TO BE DONE: Reproduce the entries below verbatim, starting at the line containing "Given: Click the Annuler button" and ending with the last line of the entries. Omit the pictures.

====== SOURCE DATA

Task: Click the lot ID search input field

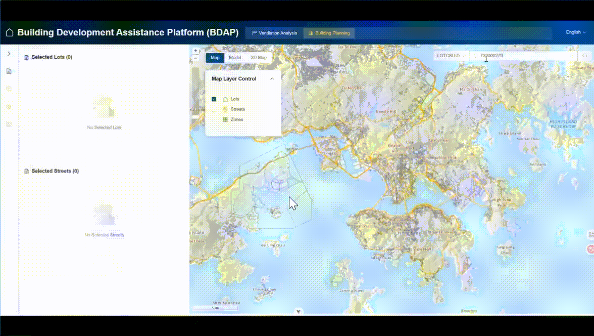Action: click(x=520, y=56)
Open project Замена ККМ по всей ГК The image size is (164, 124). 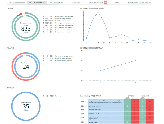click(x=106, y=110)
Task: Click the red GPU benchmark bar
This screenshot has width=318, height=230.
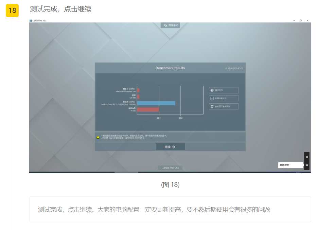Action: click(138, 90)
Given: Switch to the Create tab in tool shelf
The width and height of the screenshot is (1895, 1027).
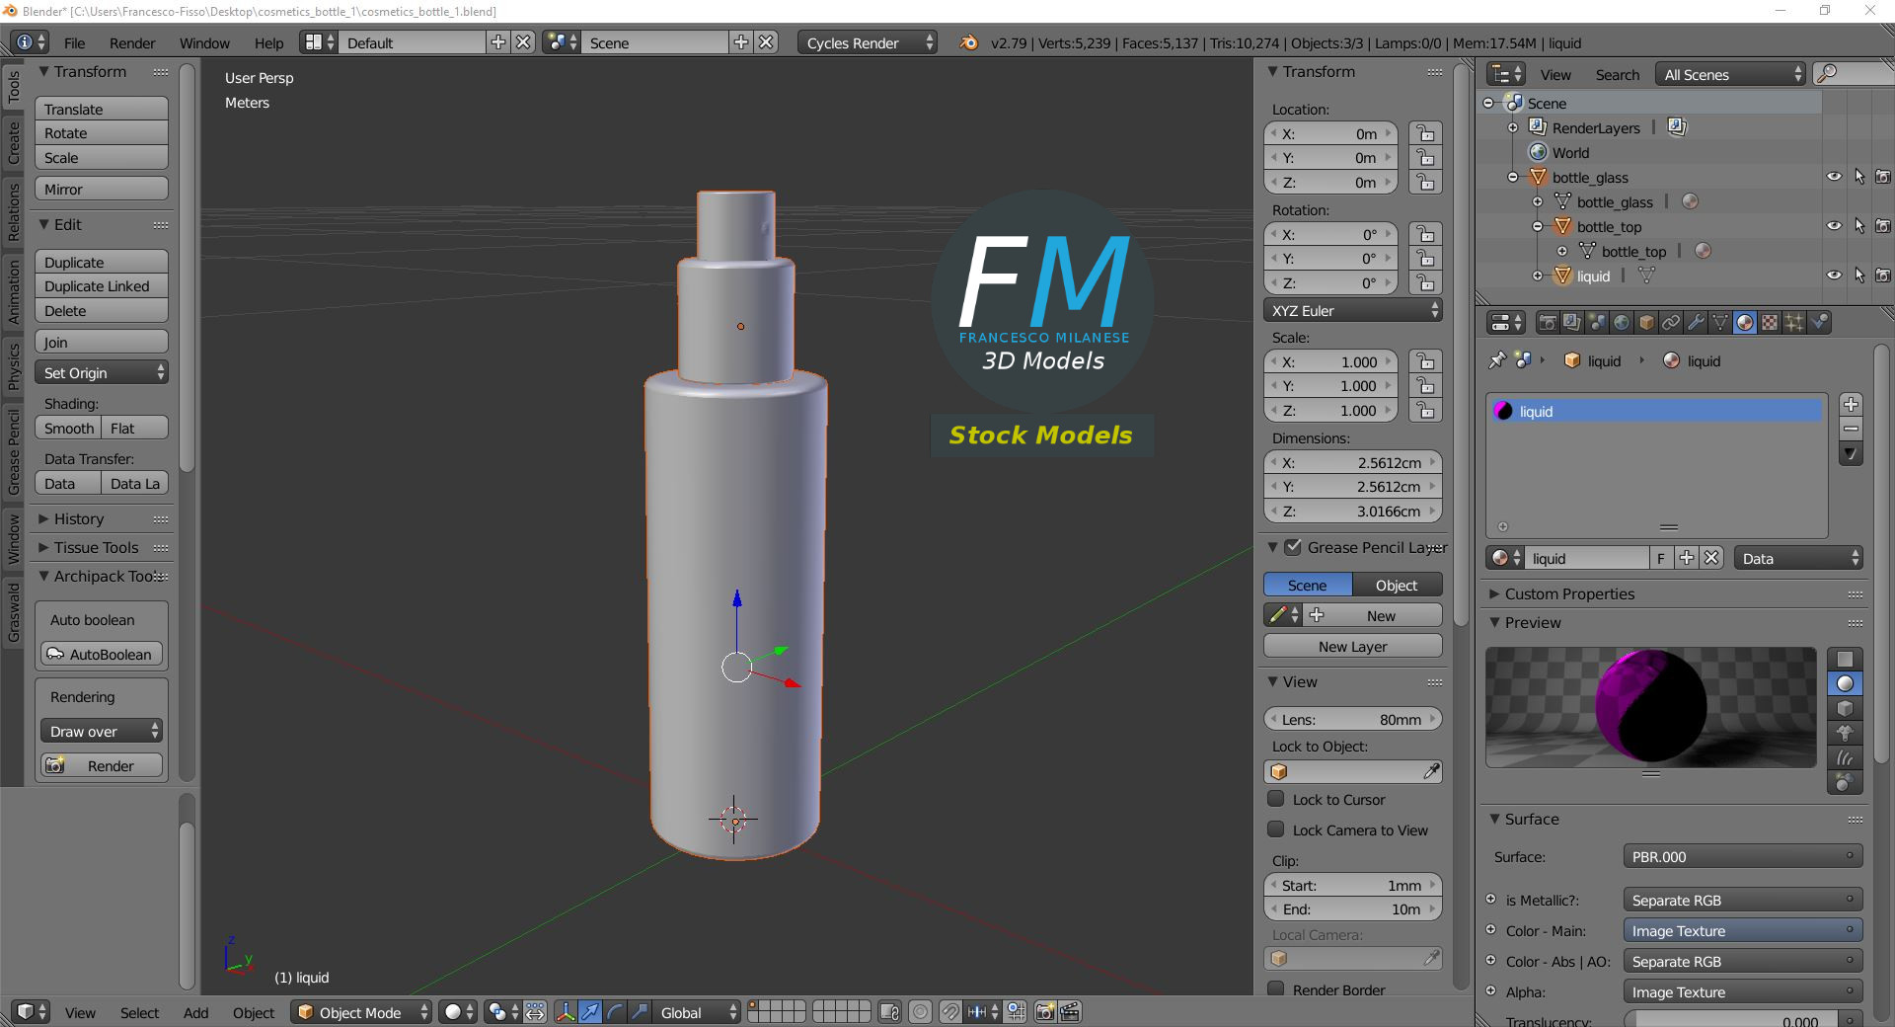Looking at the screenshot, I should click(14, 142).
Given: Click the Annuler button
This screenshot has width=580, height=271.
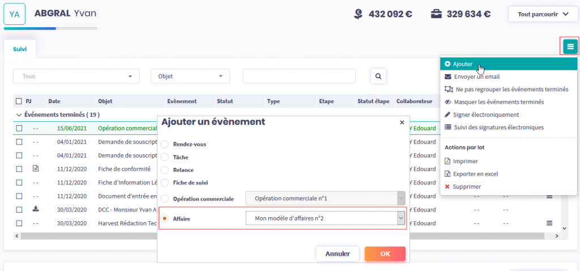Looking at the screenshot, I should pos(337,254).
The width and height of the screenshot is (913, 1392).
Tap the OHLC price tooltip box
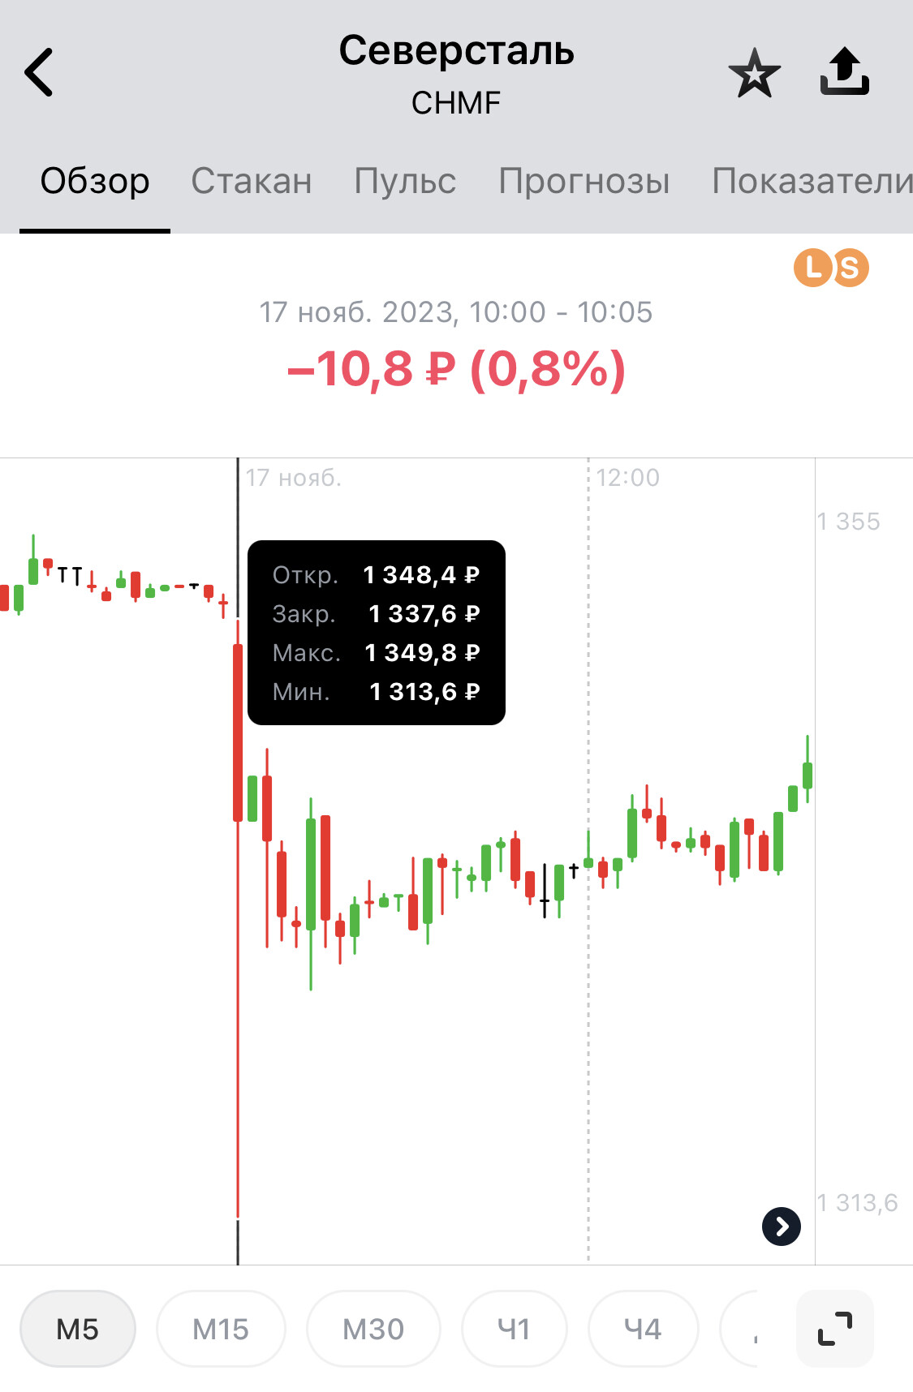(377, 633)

============

TASK RESULT:
Given: Click the Annuler button
This screenshot has width=580, height=271.
Looking at the screenshot, I should pos(337,254).
The width and height of the screenshot is (913, 1392).
Tap the OHLC price tooltip box
(377, 633)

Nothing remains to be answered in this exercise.